Extracted records:
·····

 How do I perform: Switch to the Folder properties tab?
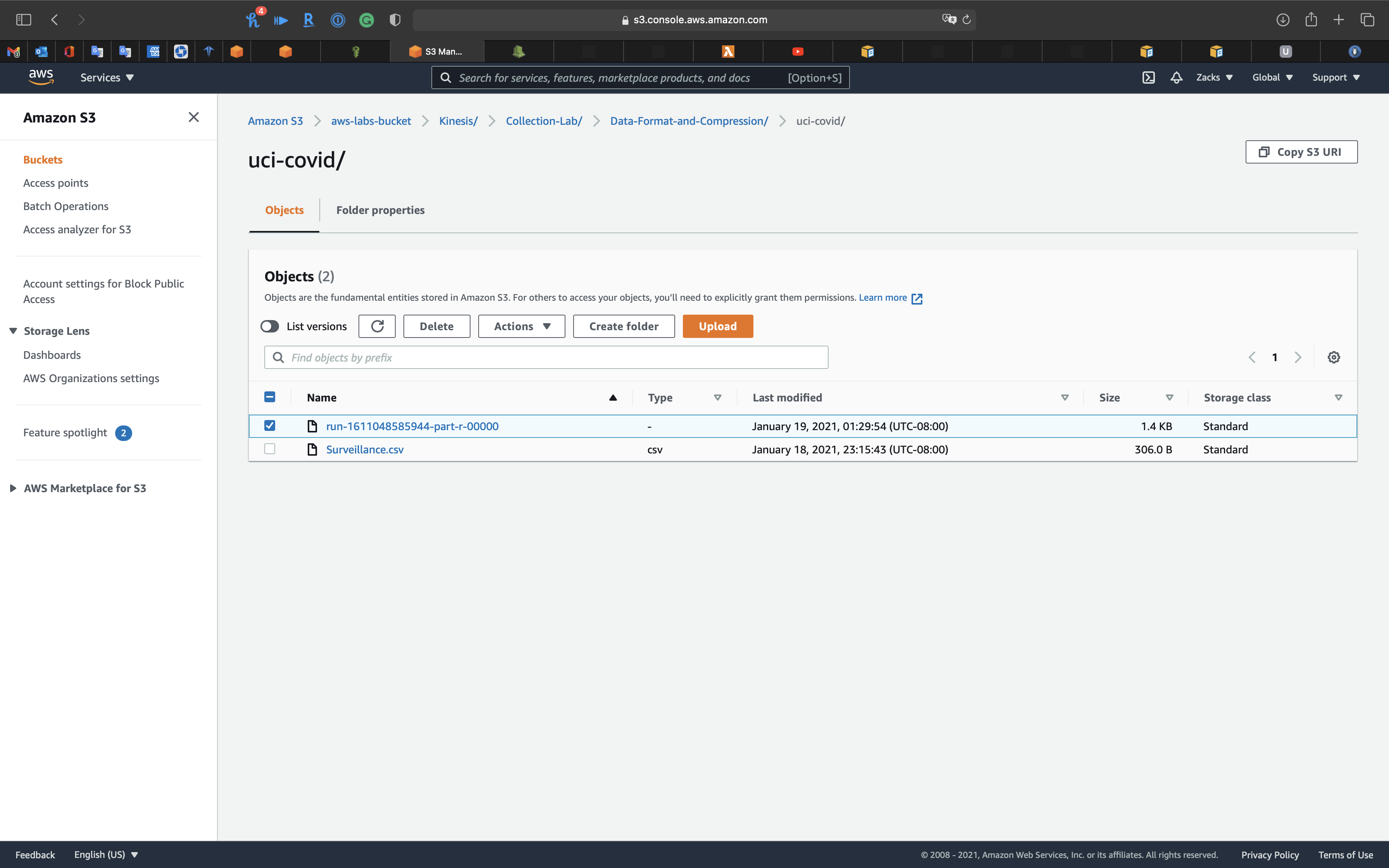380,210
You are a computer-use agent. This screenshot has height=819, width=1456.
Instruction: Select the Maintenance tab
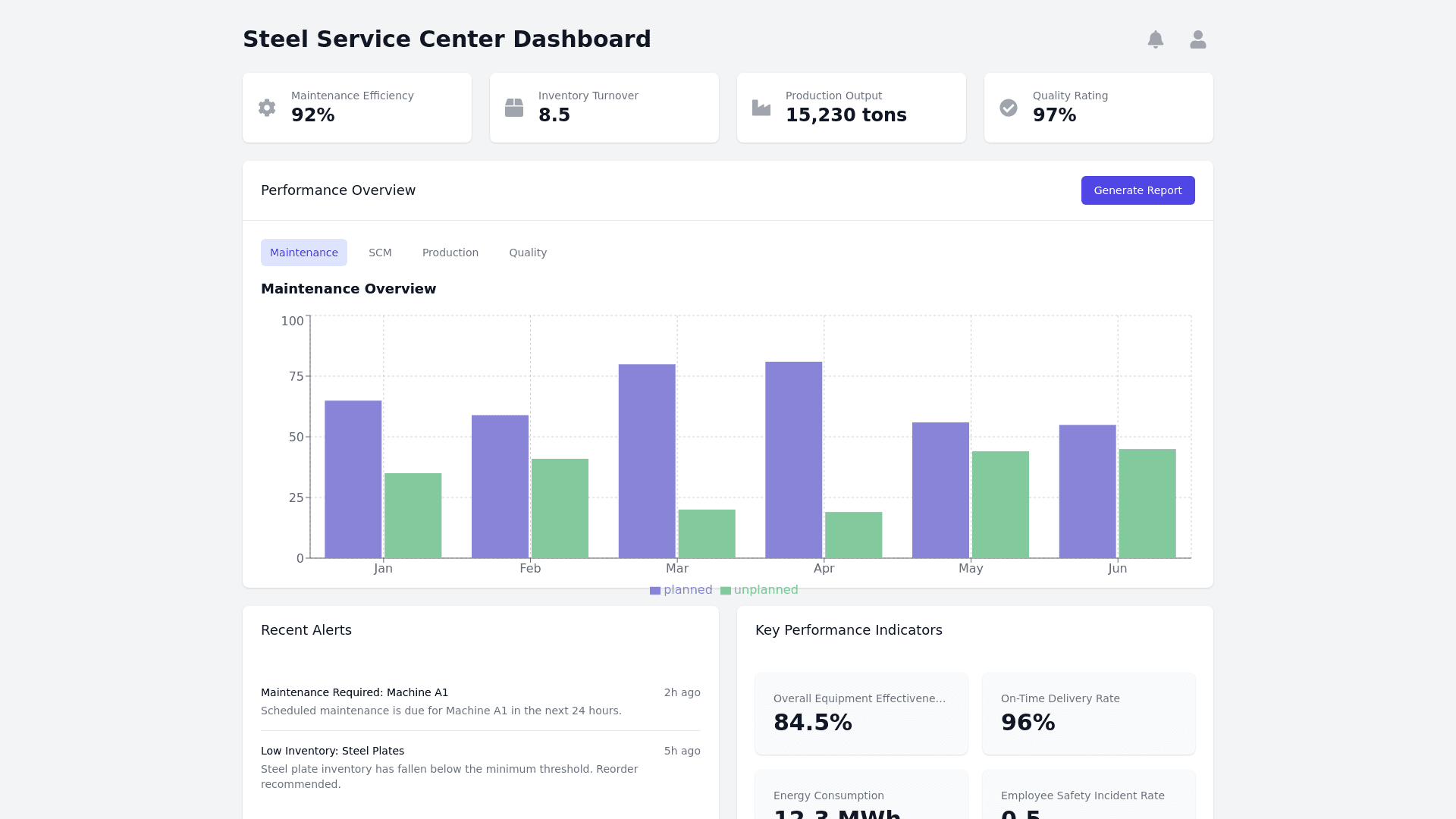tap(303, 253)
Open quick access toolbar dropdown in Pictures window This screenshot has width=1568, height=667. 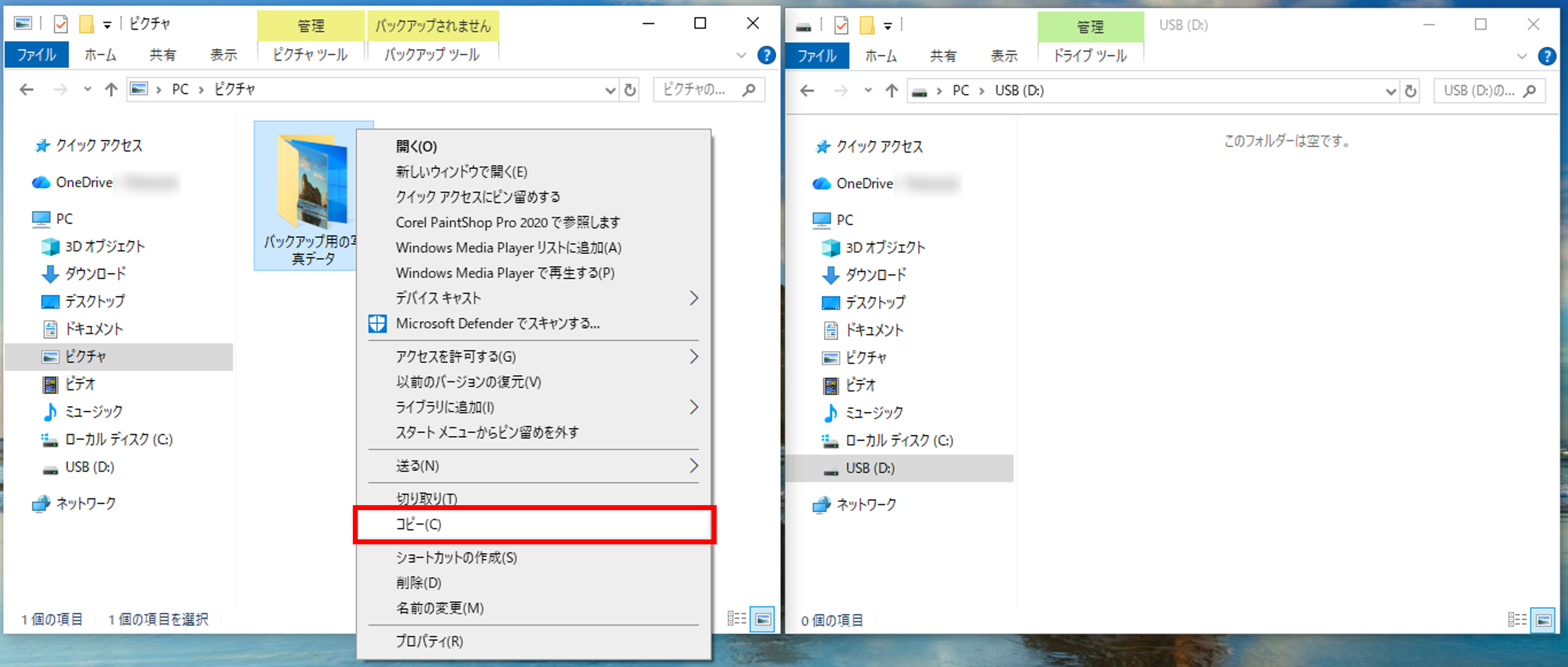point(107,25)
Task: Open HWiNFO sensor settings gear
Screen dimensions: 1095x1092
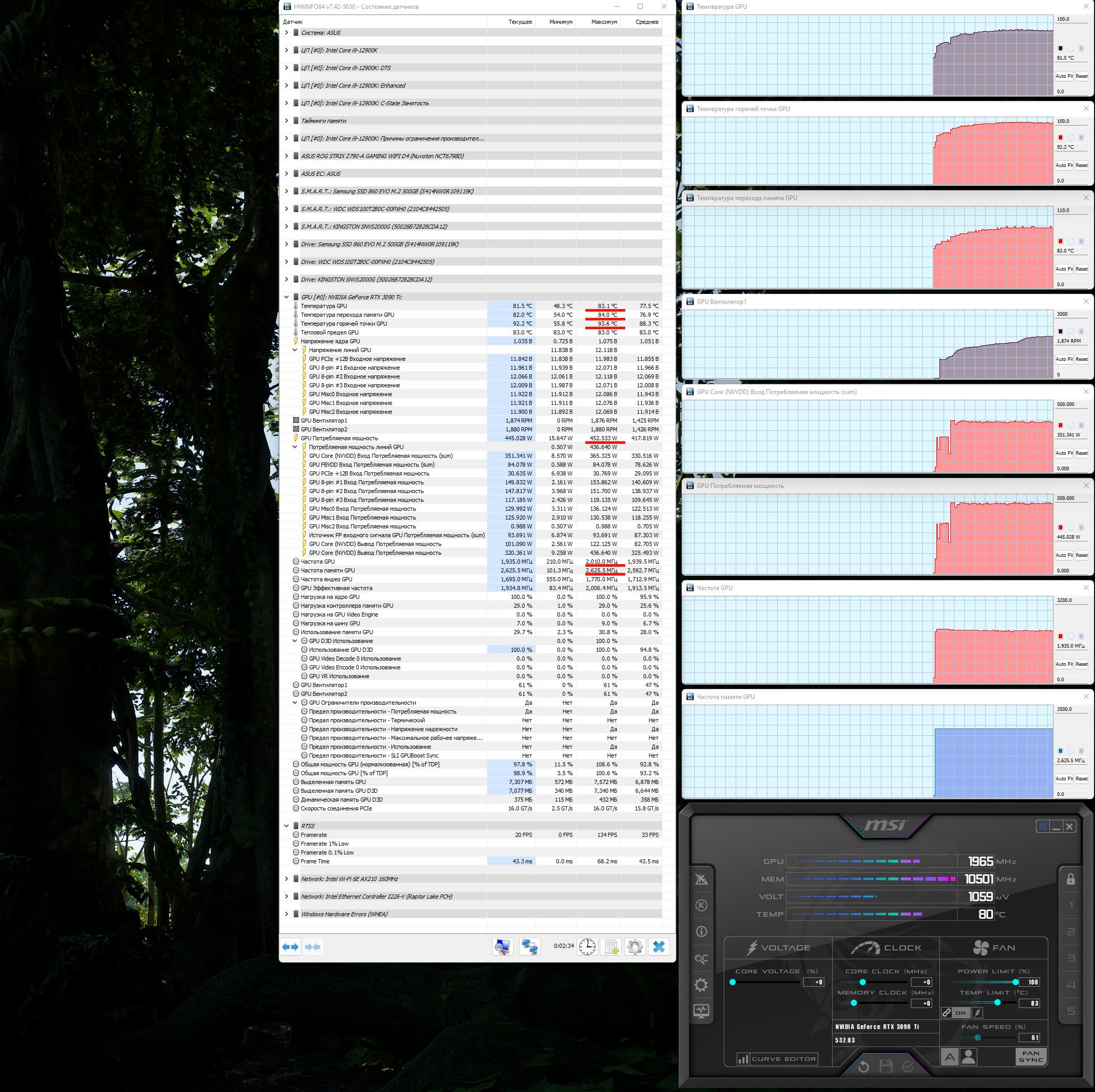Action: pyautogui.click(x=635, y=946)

·····

§ **What to do**: Express the lines of the listing from the line containing "Task: Open HWiNFO sensor settings gear" through the end of the listing as a Markdown table with the columns Row and Line, where Row holds the row number and Line holds the text of that line. Omit blank lines and leave the pictures out of the table.

§ **The answer**:
| Row | Line |
|---|---|
| 1 | Task: Open HWiNFO sensor settings gear |
| 2 | Screen dimensions: 1095x1092 |
| 3 | Action: pyautogui.click(x=635, y=946) |